- _Extract_

Red Hat Bugzilla – Bug 87509
Dual Xeon, Supermicro P4DC6+, adaptec SCSI RAID 5, installs ok, reboot, kernel panics (unable to mount root FS)
Last modified: 2007-04-18 12:52:30 EDT
Description of problem:
I built a system with a supermicro P4DC6+ motherboard, dual Xeon 2.2ghz
processors, adaptec 2005s ZCR Raid card, 4 Quantum SCA 36GB hds, and 1024MB ram.
I have attempted (about a hundred times) to install several different versions
of Redhat, including 7.3 (+ errata updates) and 8.0. Every single time, no
matter what I do during installation, or what boot parameters I give the
kernel, I get the exact same behavior-
The installation process completes just fine, and the system goes for reboot...

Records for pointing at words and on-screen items
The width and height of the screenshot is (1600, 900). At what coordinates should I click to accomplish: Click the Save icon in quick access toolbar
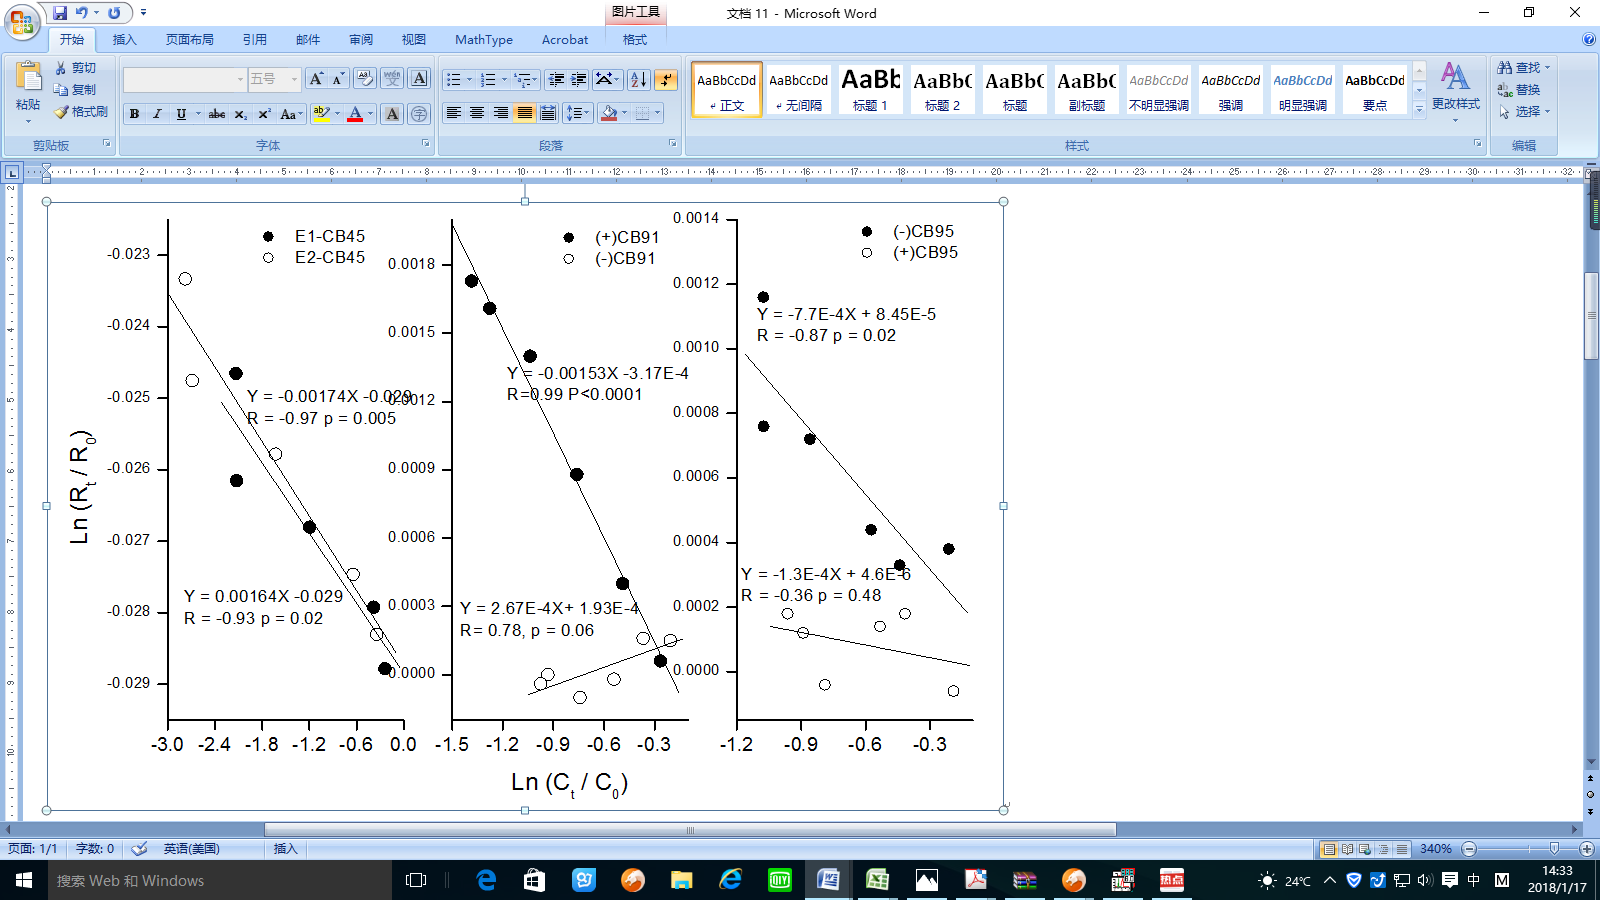click(60, 13)
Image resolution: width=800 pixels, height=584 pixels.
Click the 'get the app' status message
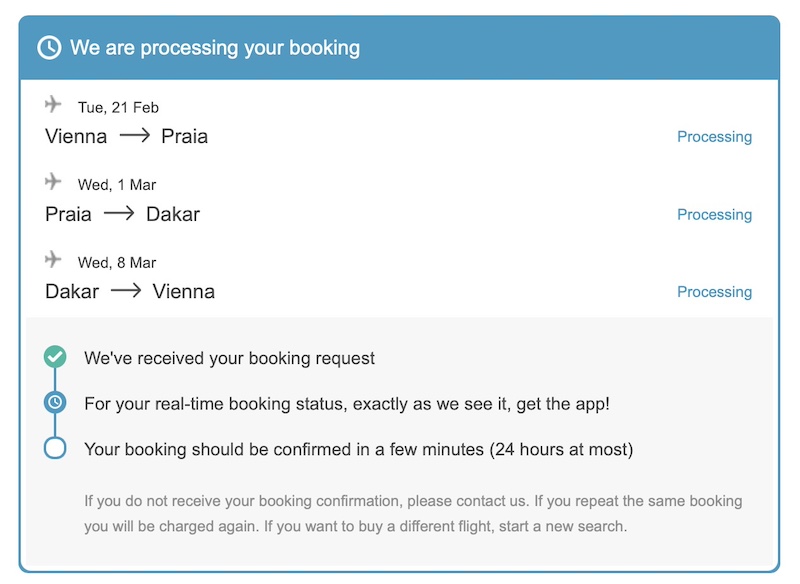(347, 404)
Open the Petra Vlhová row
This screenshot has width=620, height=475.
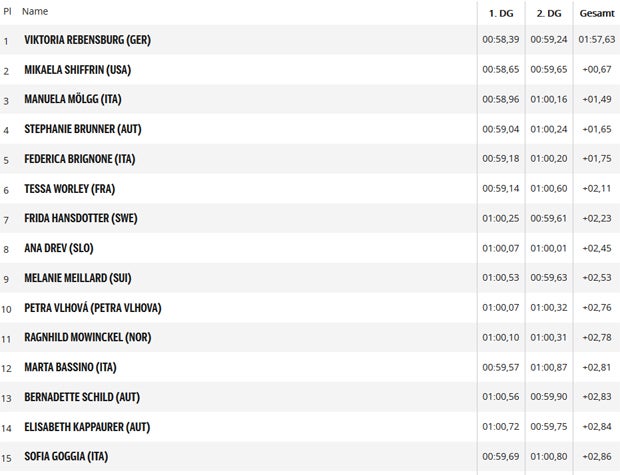(x=92, y=308)
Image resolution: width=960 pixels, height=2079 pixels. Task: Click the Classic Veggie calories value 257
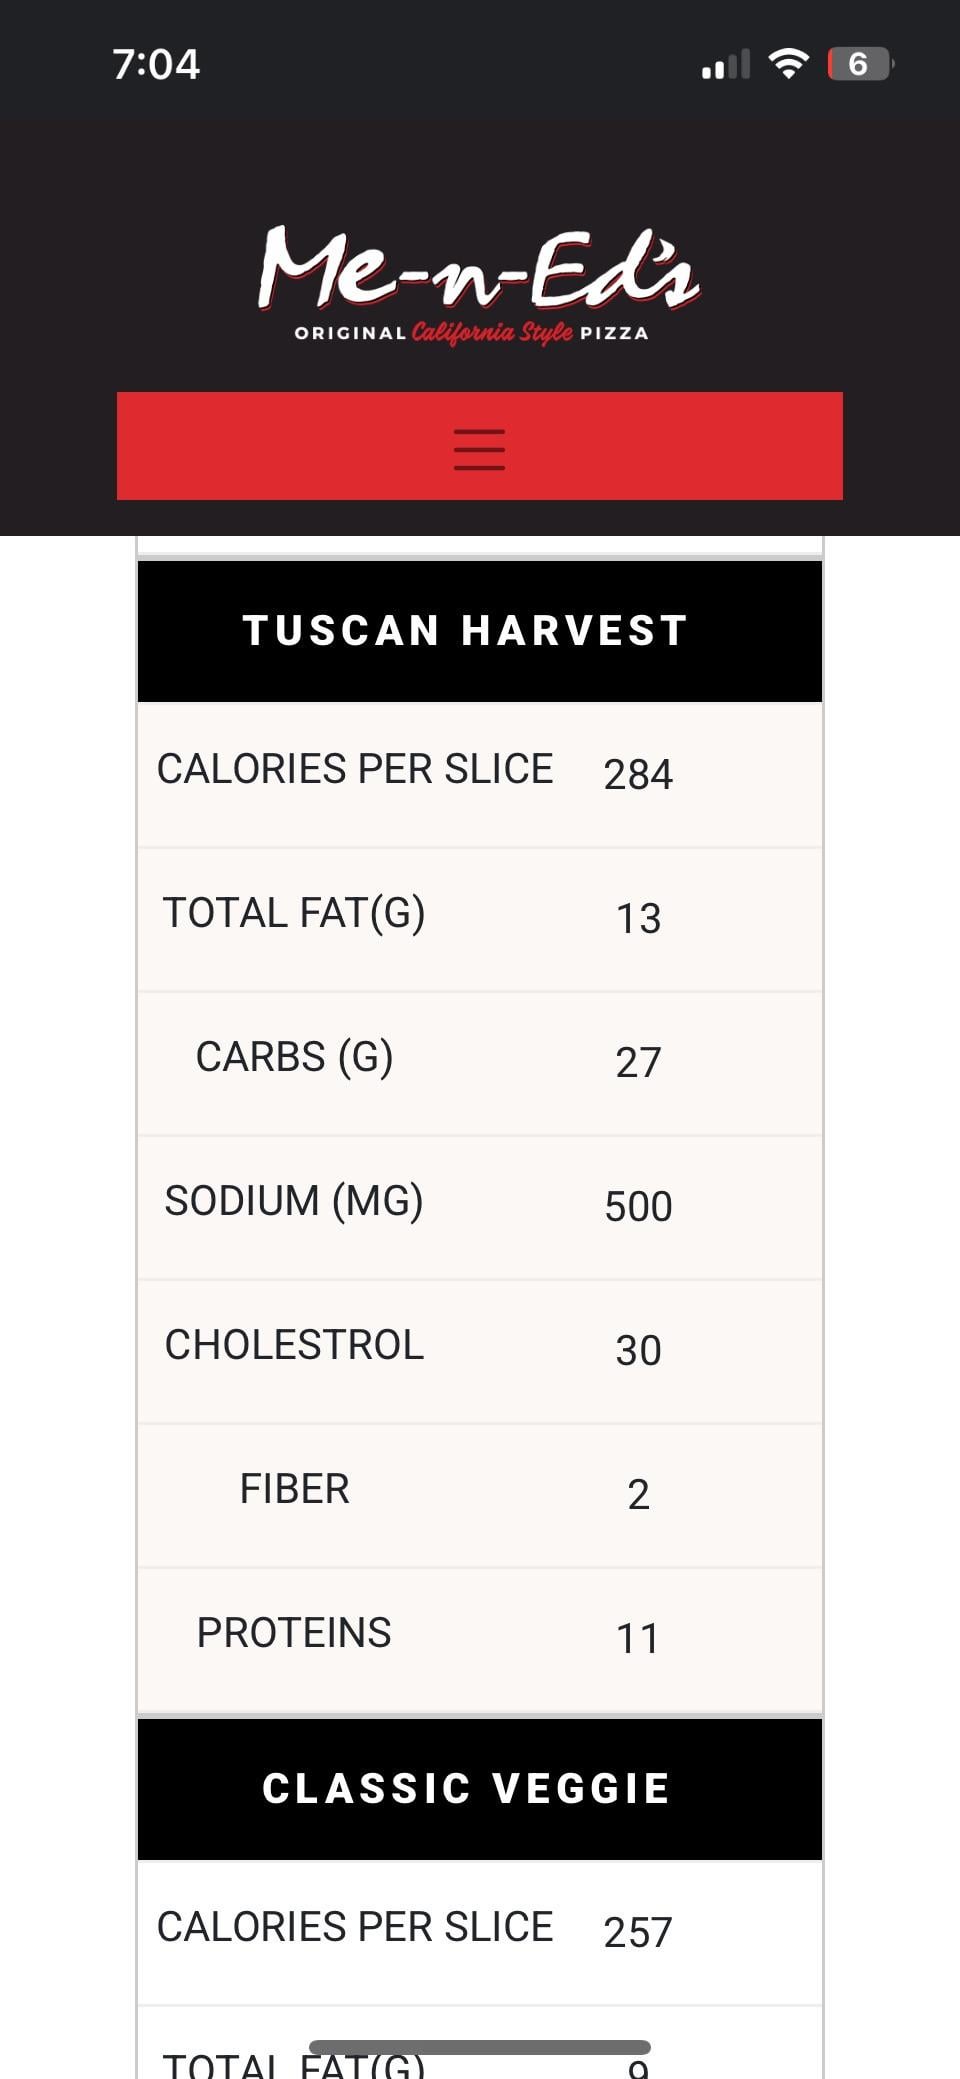point(638,1933)
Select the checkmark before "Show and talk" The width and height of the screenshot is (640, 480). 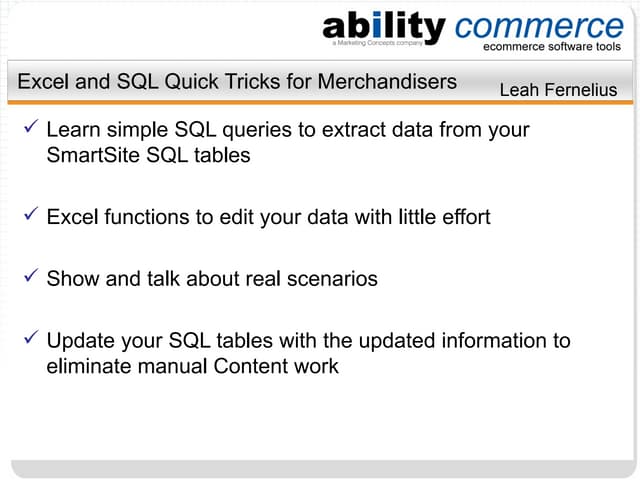tap(29, 276)
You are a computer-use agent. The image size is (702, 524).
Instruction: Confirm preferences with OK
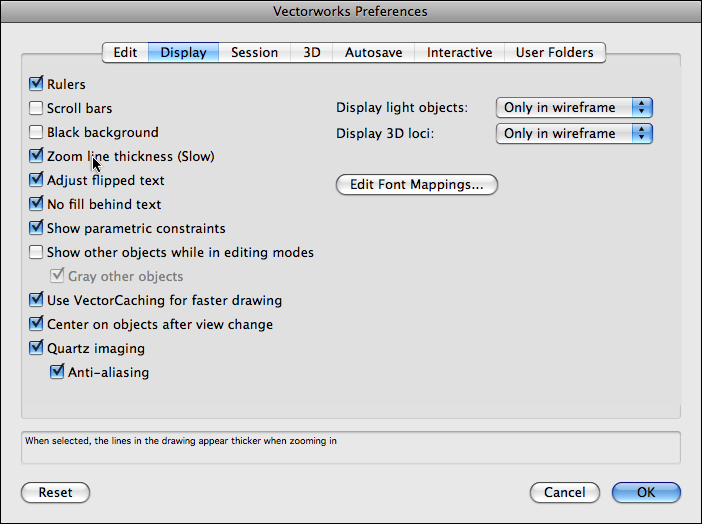646,493
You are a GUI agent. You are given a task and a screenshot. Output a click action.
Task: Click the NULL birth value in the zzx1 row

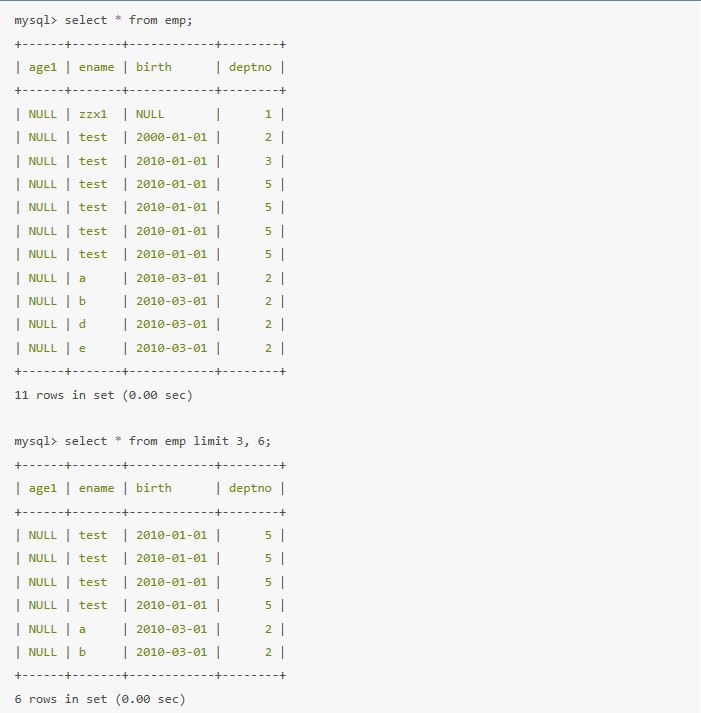(x=150, y=114)
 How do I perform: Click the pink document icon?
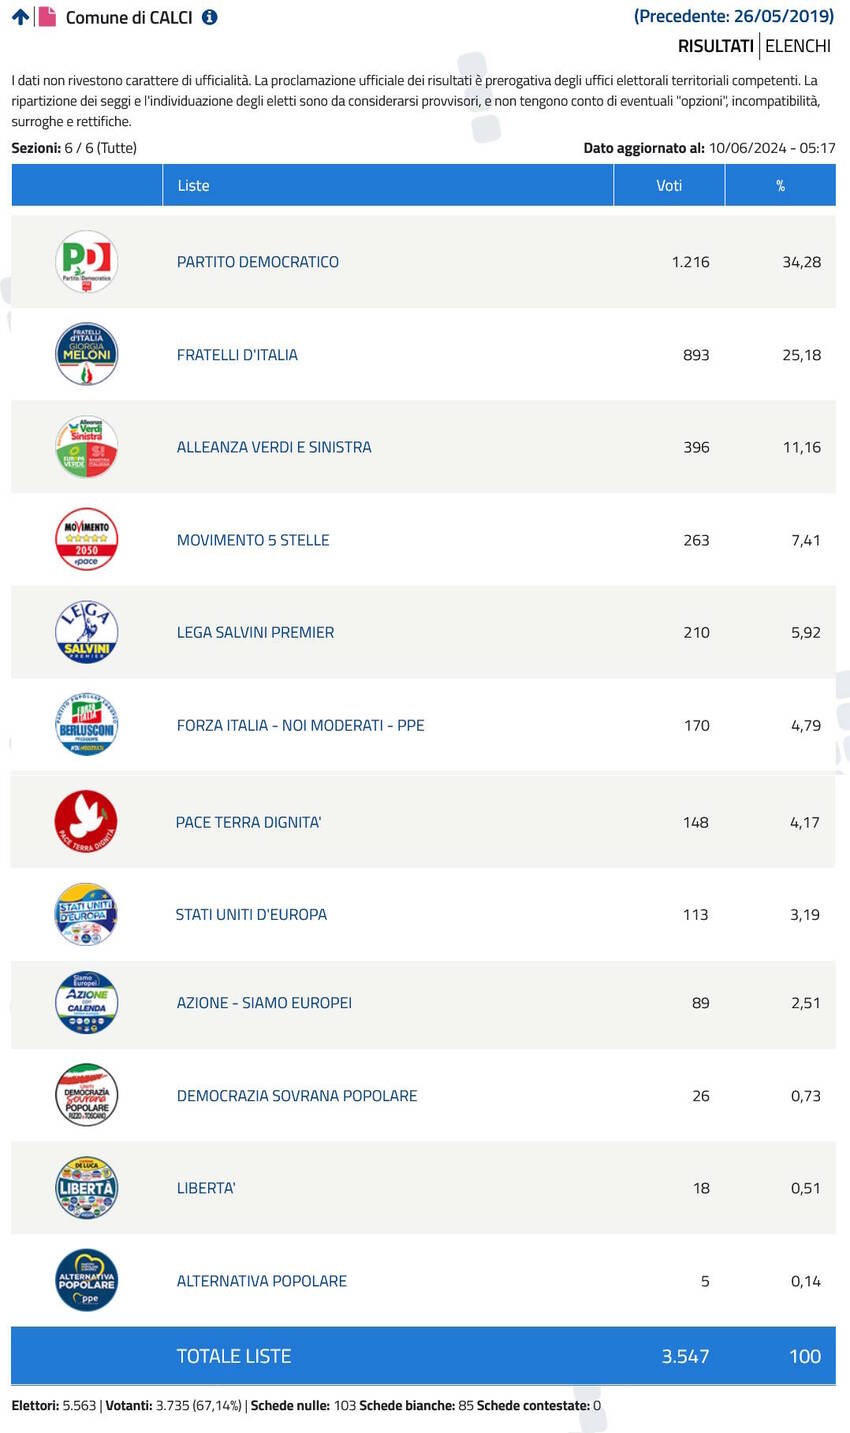click(x=47, y=17)
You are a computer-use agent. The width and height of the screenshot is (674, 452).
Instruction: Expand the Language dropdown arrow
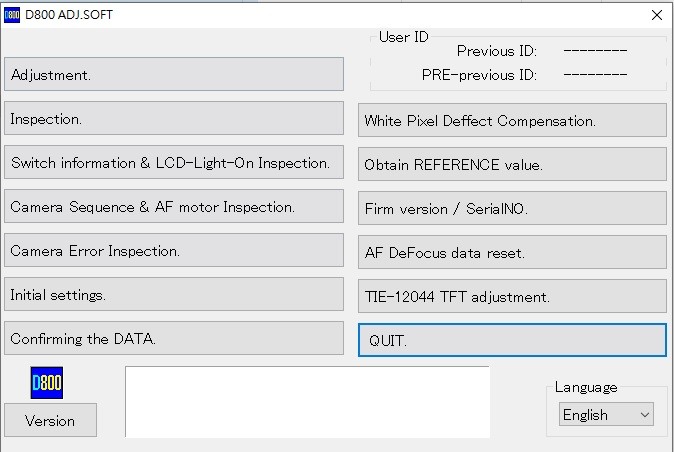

- _Tasks to complete_
1. Quote the bug report from "Last modified: 2007-04-18" up to and including "goes for reboot...".
2. In the records, take the lines from the line with "How do I perform: Click" up to and including the last line of the records, and switch "pink" to "green" without changing anything else. Give back only those lines, and leave the pictures out.
The bug report and the records have nothing to do with each other.

- _Solution list_
1.
Last modified: 2007-04-18 12:52:30 EDT
Description of problem:
I built a system with a supermicro P4DC6+ motherboard, dual Xeon 2.2ghz
processors, adaptec 2005s ZCR Raid card, 4 Quantum SCA 36GB hds, and 1024MB ram.
I have attempted (about a hundred times) to install several different versions
of Redhat, including 7.3 (+ errata updates) and 8.0. Every single time, no
matter what I do during installation, or what boot parameters I give the
kernel, I get the exact same behavior-
The installation process completes just fine, and the system goes for reboot...

2.
 How do I perform: Click the green document icon?
click(x=47, y=17)
You are a computer-use agent. The width and height of the screenshot is (674, 452).
Instruction: Expand the Language dropdown arrow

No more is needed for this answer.